THE LATEST MEMORANDUM to President Carter on inflation is one of the more interesting of the recent leaks from the White House. Sometimes leaked documents are important because they foreshadow changes in policy; this one, unfortunately, doesn't belong in that category. Sometimes leaks reveal deep internal debates over major decisions; but this one isn't that sort either. It deserves notice simply because it lists some of the things that a president can do, and ought to be doing now, to hold down the inflation rate. The signals of future trouble with prices are not passing unnoticed, evidently, at the White House. Two months ago Mr. Carter spoke of anti-inflation policy. But under the pressure of various crises and necessities, he has neglected it ever since.

Mr. Carter's approach to inflation has taken a form that seems increasingly to be characteristic of this administration.He set goals, trimmed them with rhetoric, and then went off to other things as though those goals were somehow going to achieve themselves without further attention. Nothing is less likely. Working down an inflation rate is one of the most difficult and painful of exercises for any government. It's not Mr. Carter's original plan for shaving down the inflation rate that's wrong. It's the absence of any follow-through. The administration keeps finding itself in jams, the solution to each of which is bought with a little more inflation.

● SUPPLIED DATA:
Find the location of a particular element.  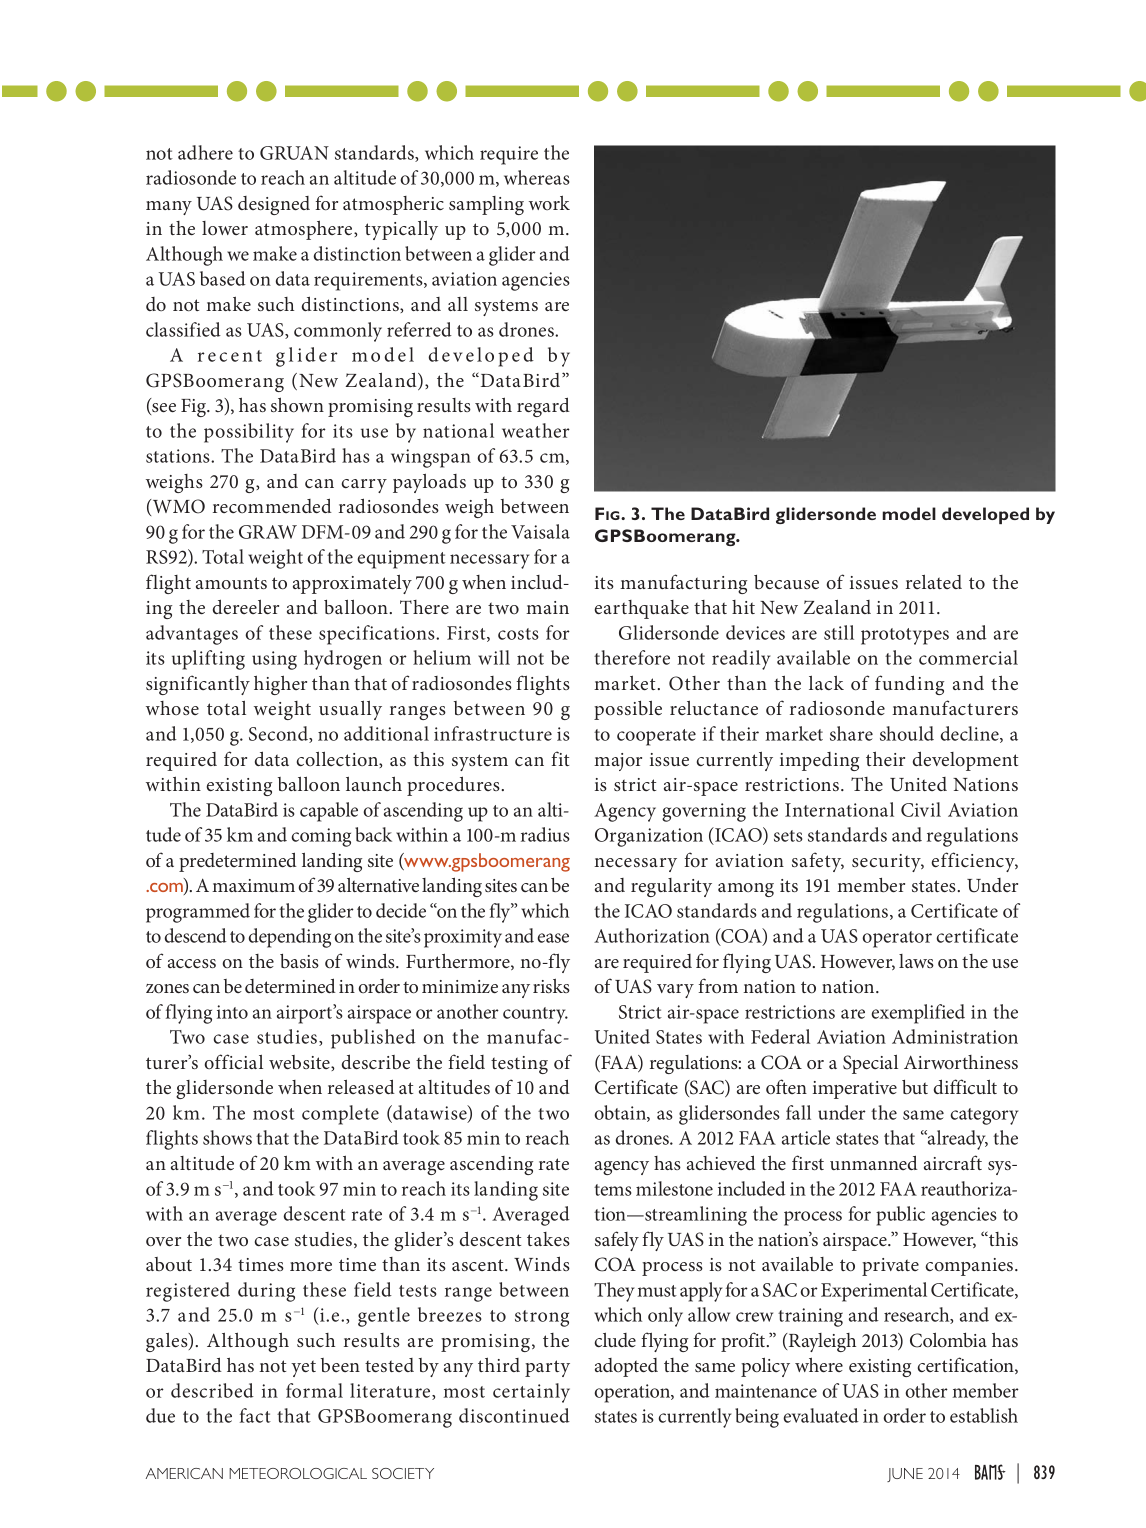

sampling is located at coordinates (486, 205).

● THE TASKS:
(a) The editorial on President Carter and inflation describes the form his approach to inflation has taken. List each action it attributes to him in that approach.
(b) Carry on the editorial about President Carter and inflation, picking up after its final sentence.

● ANSWERS TO THE EXERCISES:
(a)
He set goals.
He trimmed them with rhetoric.
He went off to other things as though those goals were somehow going to achieve themselves without further attention.

(b)
One current example is the coal strike. The administration badly wants to get it over. The settlement would raise wages 37 percent over three years. But the administration has been leaning on the companies to be accommodating and get the miners back to work. That's going to make it awkward for the president to do much when the electric utilities and the steel makers raise prices, over the next year or two, to pass on the higher costs of fuel.

Another example is the relation between the newest farm bill and the ratification of the Panama Canal treaties. It was only last summer when Congress enacted the comprehensive revision of the farm legislation. But this winter farmers have been protesting low prices and angrily lobbying Congress. Now other expensive bills are moving along in the Senate. Emergency loans to the farmers are justified, but these bills would provide huge increases in payments to farmers to cut production. That is exactly the wrong road to take, and would lead to steep increases in food prices ahead. But the administration has been anxiously bartering for senator's votes on the treaties, and it is evidently dropping its opposition to these additional farm payments despite the inflationary implications.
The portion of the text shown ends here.